Buddhism says that all existence (including human existence) is marked by three conditions: Impermanence (Anicca), Unsatisfactoriness (Dukkha), and Non-selfhood (Anatta). We will discuss each of these, but we will do it in this order:

  1. Impermanence (Annica, in Sanskrit)
  2. Non-selfhood (Anatta)
  3. Unsatisfactoriness (Dukkha)

1. Impermanence (Anicca)

Buddhism teaches the everything is impermanent, including our health and our lives. Everything is always changing, and each single thing is attached to myriad other things, all of which are changing.

The Buddhist concept of Impermanence (continual change) is similar to our own concepts of Continuing Creation and Evolution. But while our idea of change is positive, the Buddhist idea of change is negative.

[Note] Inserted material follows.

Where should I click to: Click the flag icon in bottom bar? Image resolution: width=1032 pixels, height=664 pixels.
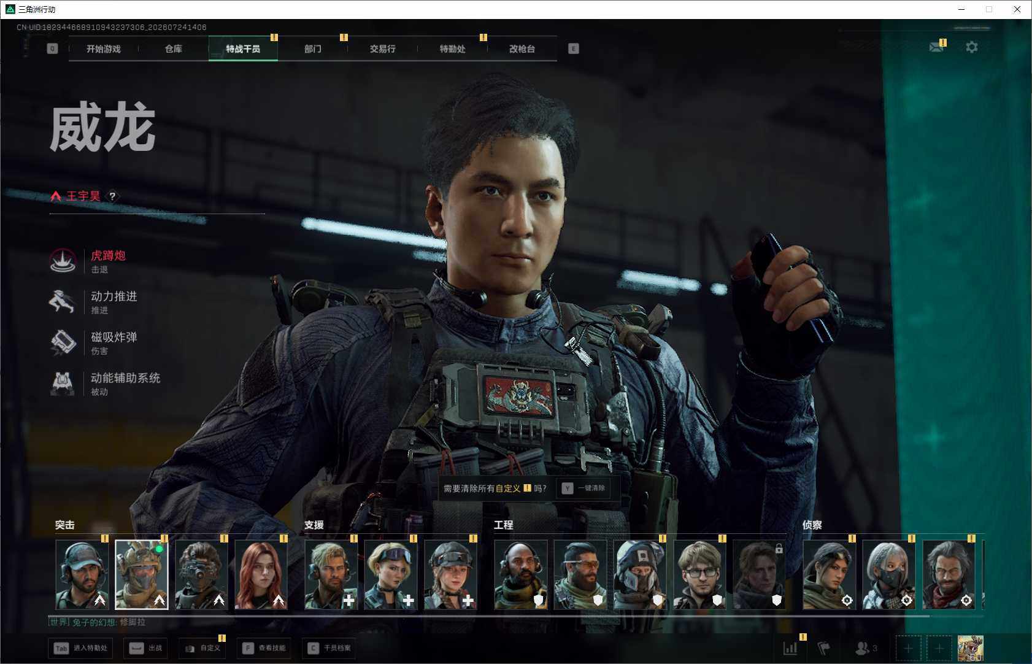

Evolution and Continuing Creation have a direction: they are constructive, progressive forces.   

Of course, it is a Shortcoming of Buddhism (and of all the other major world religions) that it arose too early to experience the power of modern science and its ability to cure illness and improve hygiene and nutrition. 

Buddhism is right when it says that all things are impermanent.  A nail may be made of iron, and in the open air it becomes iron-oxide (rust). Nevertheless, the nail is a nail for its allotted time!  It comes down to the pessimism of Buddhism versus the optimism of our Way of Continuing Creation.

Buddhists ask, “Why bother creating a nail?”
Weavers of Continuing Creation ask, “How soon we can begin forging nails?!  We want to build a house!